Corals will probably not become extinct, but, as Hoegh-Guldberg observes, that is not the issue: “[C]orals as species have survived greater changes over geological time and are unlikely to be forced into extinction by the projected changes to sea temperatures. The projected increases in sea temperature will, however, cause teh condition of coral reefs to be severely compromised over the next several hundred years at least. While a mere blink in geological time, this length of time is highly significant to the 100 million people who are estimated to depend directly on coral reefs for their livelihood. Arguments based on geological time do not compensate current and future generations for the trillion dollar costs of losing healthy tropical marine communities for the next several centuries.”
Other Impacts
Coral reefs have been likened to the proverbial canary in the coal mine, giving early, visible warning of dangerous ocean trends. But they are not the only biological systems that stand to be harmed by shifts in the Earth’s climate.
One of the potentially most serious disturbances in ocean ecology was reported in May in Science magazine (“Long-Term Discrepancy Between Food Supply and Demand in the Deep Eastern North Pacific”).
A seven-year-long study of food supply in the deep North Pacific “revealed a long-term deficit in food supply,” write Kenneth L. Smith Jr., of Scripps Institution of Oceanography, and Ronald S. Kaufamnn, of the University of San Diego Marine and Environmental Studies Program.
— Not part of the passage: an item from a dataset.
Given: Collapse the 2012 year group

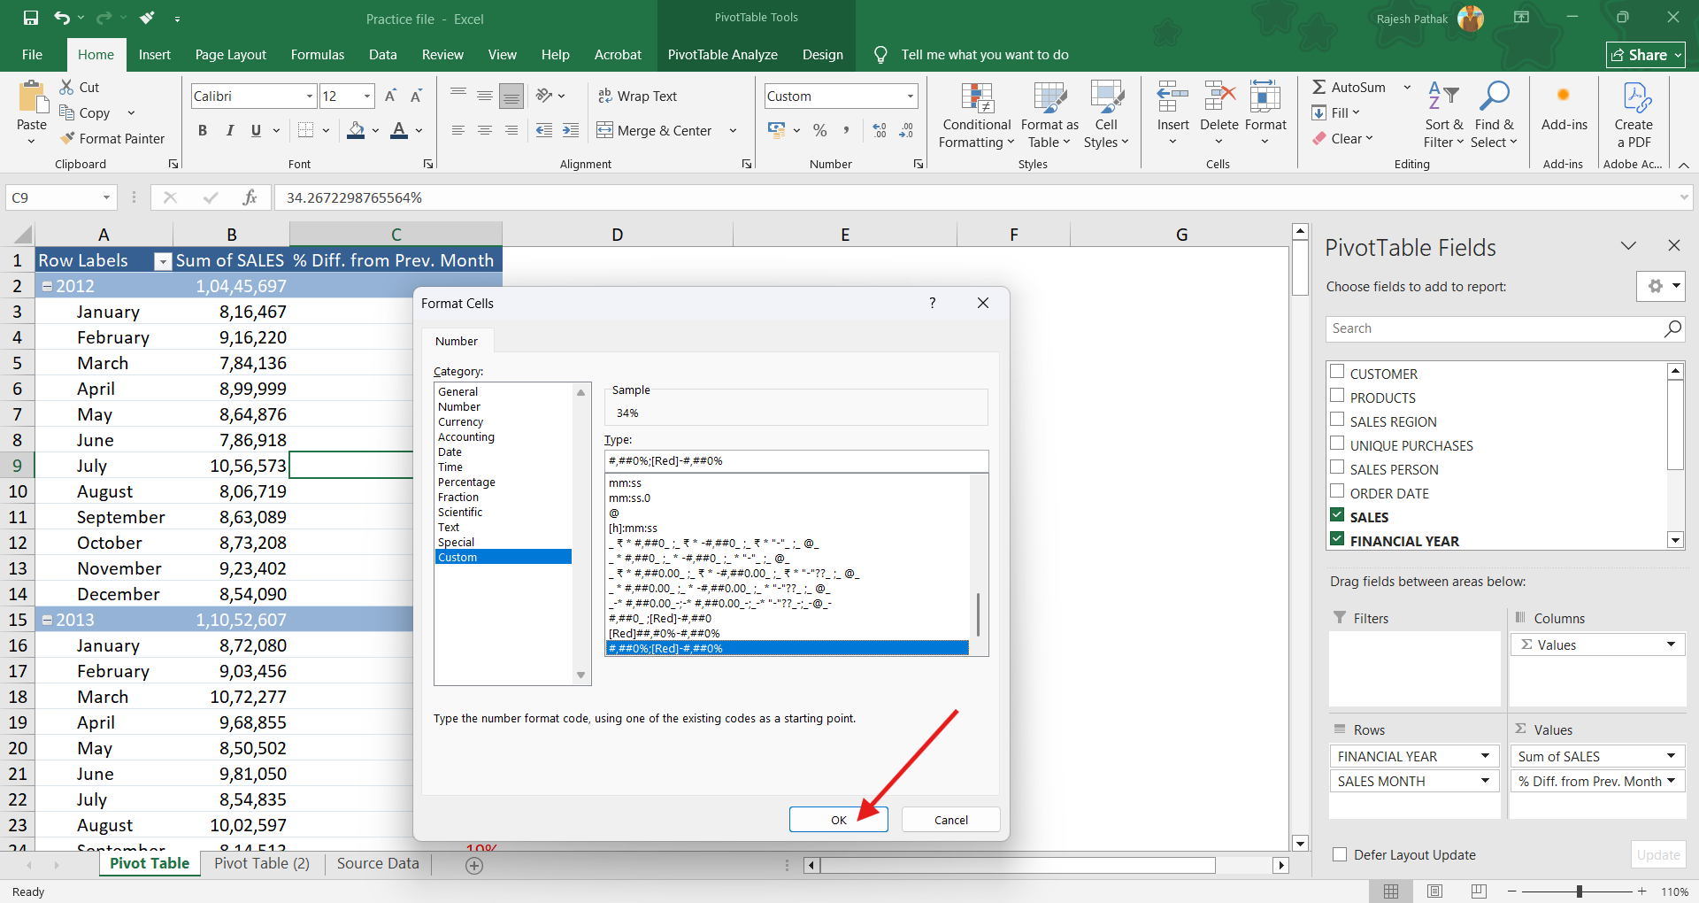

They speculate that the decrease in food reaching ocean depths results from the documented increase in sea surface temperatures and an accompanying decrease in the volume of plankton in the eastern North Pacific. “Continuation of this trend,” they write, “could profoundly impact geochemical cycling as well as the structure and dynamics of deep-sea communities.”
For organisms living on the deep ocean floor, food rains down in the form of particulate organic carbon from disintegrating plants, animals, and fecal matter. If the food deficit continues, “it is going to change the configuration of the deep-sea communities,” Smith told The New York Times.